Microsoft upped the ante on its effort to open-source .NET, delivering a core runtime repository on GitHub and setting a new .NET conference.
Microsoft is taking more steps toward open sourcing, making its .NET core runtime repository available on GitHub
. The company also announced its 2015 virtual online conference for .NET developers.
The moves follow Microsoft's announced plans to open-source the .NET Core server stack and take the technology cross-platform to Linux and Mac OS. Microsoft made this announcement at its Connect(); 2014
event in New York where it opened the project on GitHub with a repository containing the foundational libraries that make up the .NET Core development stack.
"We got the initial framework out there, and people were asking when are the lower- level runtime features going to show up," said Jay Schmelzer, director of program management in Microsoft's Developer Division.
Today's release of the core runtime repository contains the .NET garbage collector, the Just-In-Time (JIT) compiler and the execution engine.
"Unlike the framework [repository] where we started with individual libraries and started adding to the set, this will be the complete Windows implementation of the core runtime," Schmelzer said.
Schmelzer said Microsoft took a different approach with this release.
“We wanted it to be useful to people and we wanted customers to be able to build things and run them on it. So we needed to complete the Windows stack. The beginnings of the Linux-specific abstraction layers will be there, but that's also where the Mono community is anxious to contribute some of their learnings into that codebase. And we expect to see more interactions with the Mono folks at the lower runtime layer."
Microsoft also said it will hold a two-day virtual online .NET event known as dotnetConf 2015
. The conference will take place on March 18 and 19.

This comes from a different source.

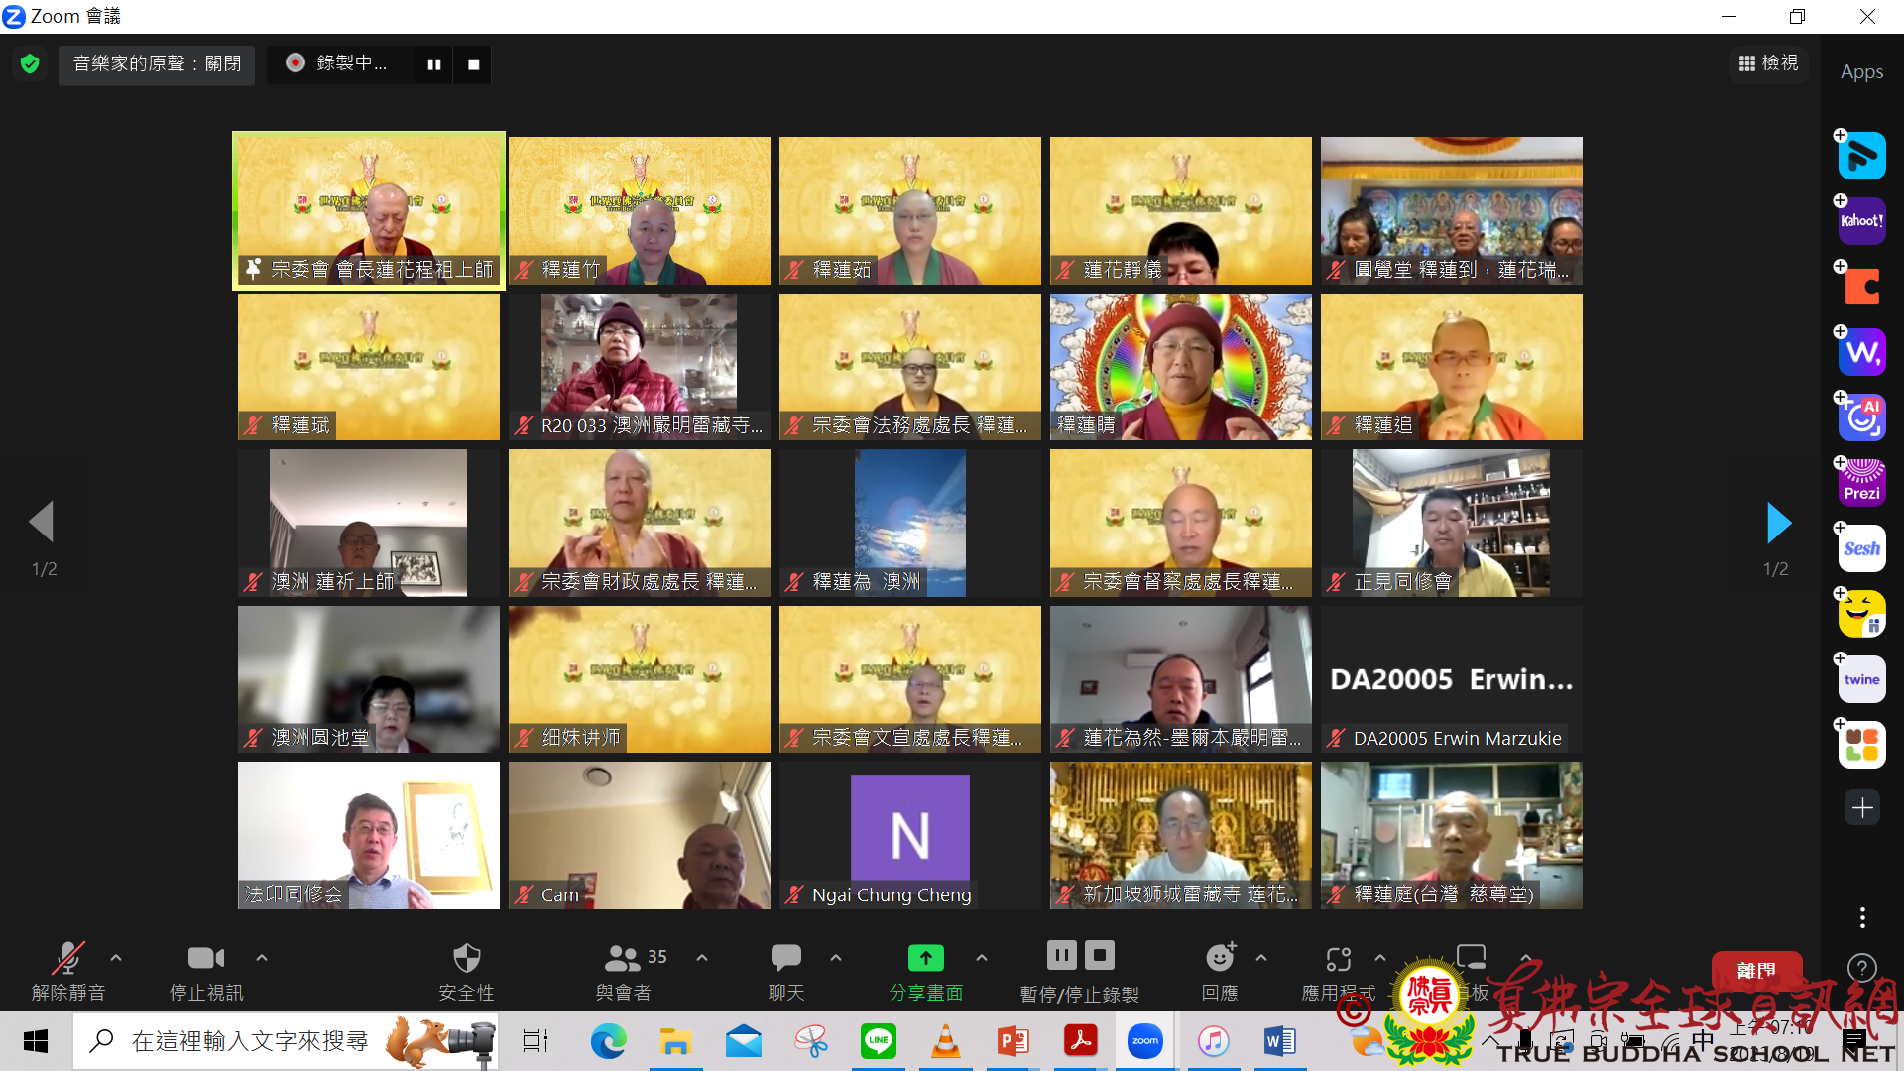Expand video options arrow beside camera
This screenshot has width=1904, height=1071.
click(262, 958)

Schmelzer said dotnetConf content will be provided by a mix of .NET community experts, including Microsoft product team members from across the full range of the core stack as well as Microsoft Most Valuable Professionals (MVPs) and more.
"We'll be talking about runtime, core framework, languages, and ASP.NET 5 as the main topics there," Schmelzer said. "We also expect that event is where we'll spend some more time on the cross-platform nature of the core framework and runtime."
Schmelzer said his team gets lots of requests from developers that want to get better acquainted with .NET, to hone their skills and to get a time frame on how the cross-platform push and open-sourcing of the framework is progressing. The dotnetConf will be a resource for developers with those concerns, he said.
In December, Microsoft said the full server-side .NET Core stack would be open- sourced, from ASP.NET 5 down to the Common Language Runtime (CLR) and Base Class Libraries, and the open source .NET will be expanded to run on Linux and Mac OS X in addition to Windows.
“There are two things we will do,” said S. "Soma" Somasegar, corporate vice president of Microsoft's Developer Division. “One is we are going to take .NET cross-platform to Linux and the Mac. And hand-in-hand with that we’re going to open source the entire .NET stack, particularly the server-side .NET stack.”
Microsoft initially announced plans to open-source key components of .NET
at its Build 2014 event last year in San Francisco.